FYI.

This story is over 5 years old.

Tech

​The Battle to Open Up Britain's Rail Data

When it comes to tracking delays to claim compensation, there's open data and "open" data.

Think Britain's rail network can't be any more frustrating? Cancelled trains are common for commuters, but attempts to track delays and make it easier for riders to collect their owed compensation are being hampered by locked-down data.

Britain's rail network was privatised from 1993, with British Rail broken up into many smaller companies. Network Rail owns the infrastructure, with private firms allowed to bid to operate trains. Those latter companies banded together to create National Rail Enquiries (NRE), which releases timetables and sells tickets for all the operators, so you can book without having to go to each individual company.

Advertisement

NRE has released large swathes o​f data under its own version of the Open Government Licence, meaning developers can easily chuck together apps showing when the next train departs Paddington or the cheapest route to Wigan.

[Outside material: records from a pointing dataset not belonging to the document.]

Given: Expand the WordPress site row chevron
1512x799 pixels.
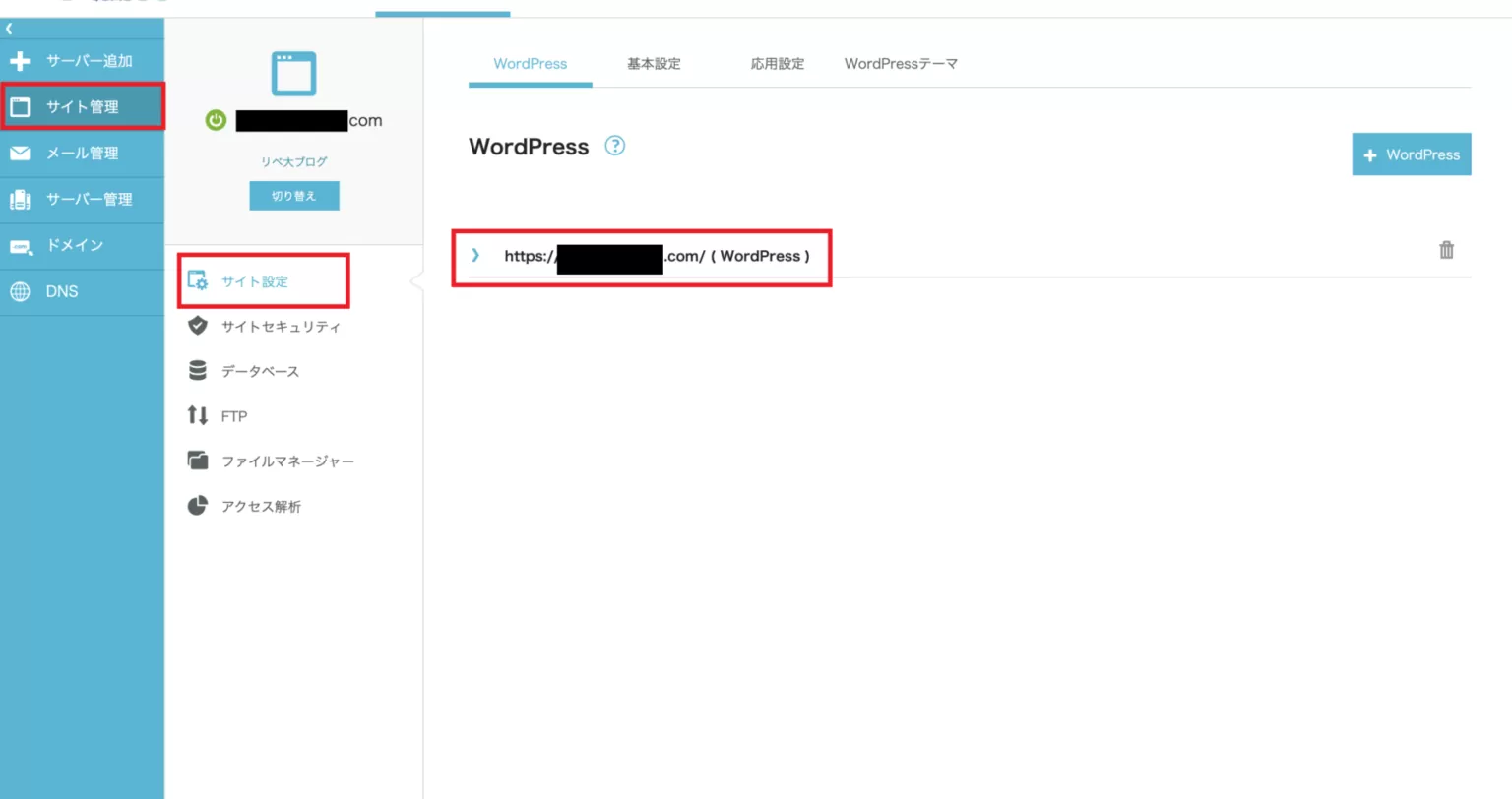Looking at the screenshot, I should 475,256.
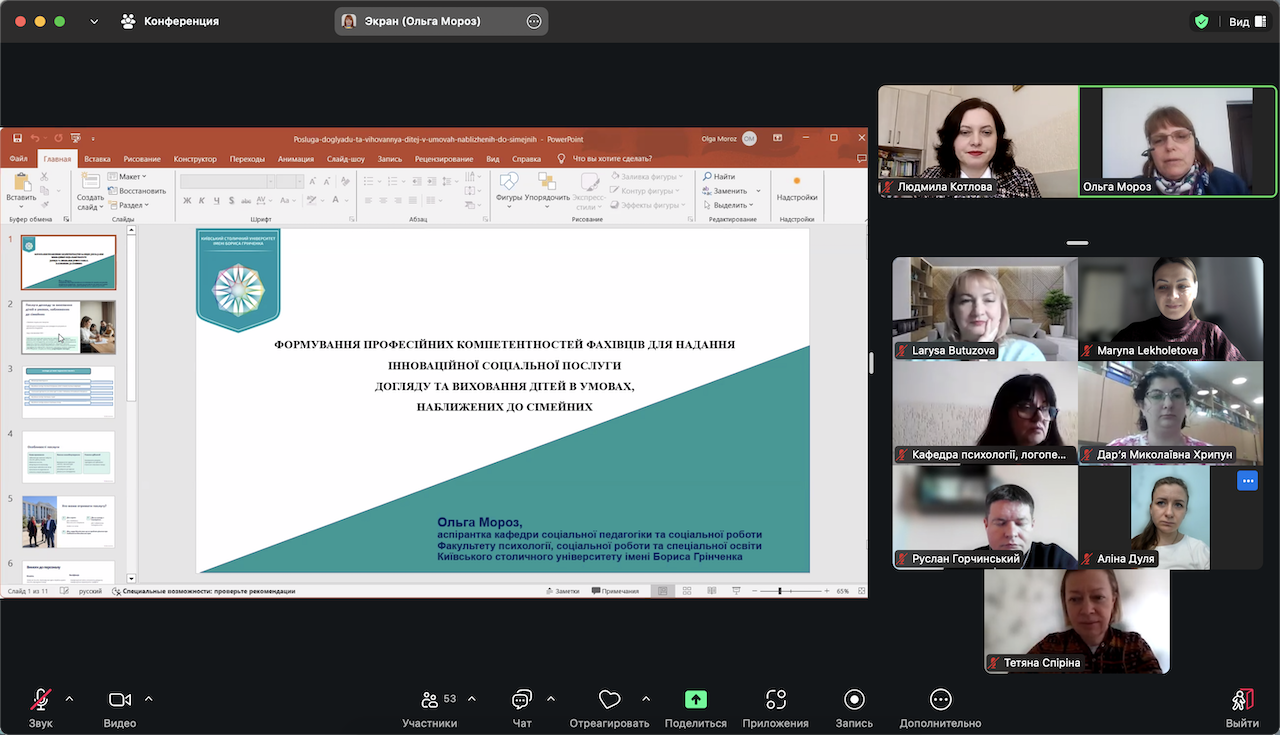The height and width of the screenshot is (735, 1280).
Task: Click the green encryption shield icon
Action: point(1201,21)
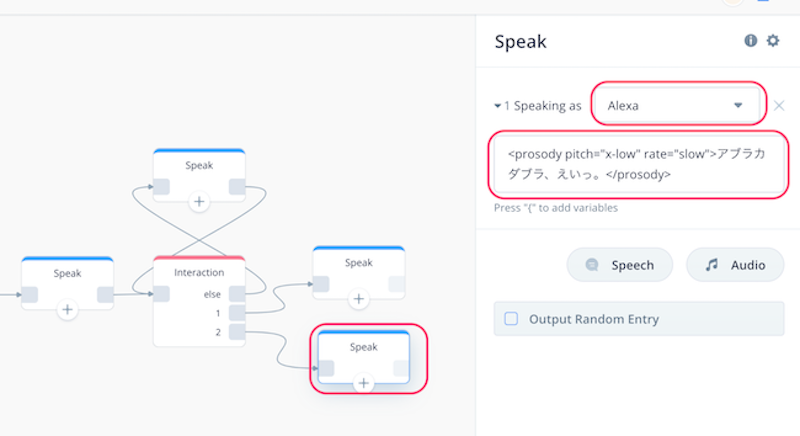Select the top Speak block

[199, 165]
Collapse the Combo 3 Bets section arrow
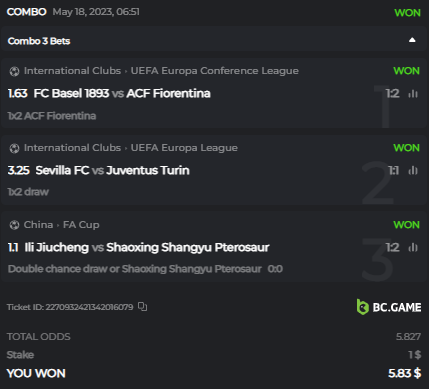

When a train is cancelled in advance, such as the annual Christmas shutdown, or if particularly bad weather is expected, that data is also shared. But there's a slice that some argue isn't as open as claimed: the super short-term cancellations, when everyone's waiting on the platform and the train doesn't arrive, such as if a driver didn't show up, an incoming service is late, or there's leaves on the tracks—the sort of last-minute troubles that most piss off travellers.

The majority of passengers on the train who are entitled to a rebate don't claim that rebate

That data does exist; it's collected by National Rail Enquiries (NRE) via a company called Nexus Alpha under a system dubbed Tyrell, and was released to developers in a more open feed called Darwin earlier thi​s year. Customers can see last-minute cancellations on the National Rail Enquiries website, but one company has said it's been unable to make full use of the data because it's locked down under a licence with strict terms—particularly a ban on disputing the veracity of it, according to Jonathan Raper, founder of data firm Transport API. As the term​s state, you cannot "use Darwin Information in any End User Product that displays different train arrival and/or departure predictions to those derived from Darwin."

Advertisement

While this may seem a niche data set, if it were released Transport API's developer customers could build an app that would alert users if they were owed a rebate on their ticket because their train was late or cancelled—which would surely be downloaded by every commuter in the country. "The industry is frankly a little bit terrified of this," Raper said. "The majority of passengers on the train who are entitled to a rebate don't claim that rebate. So there's a potential big downside for [train operators]."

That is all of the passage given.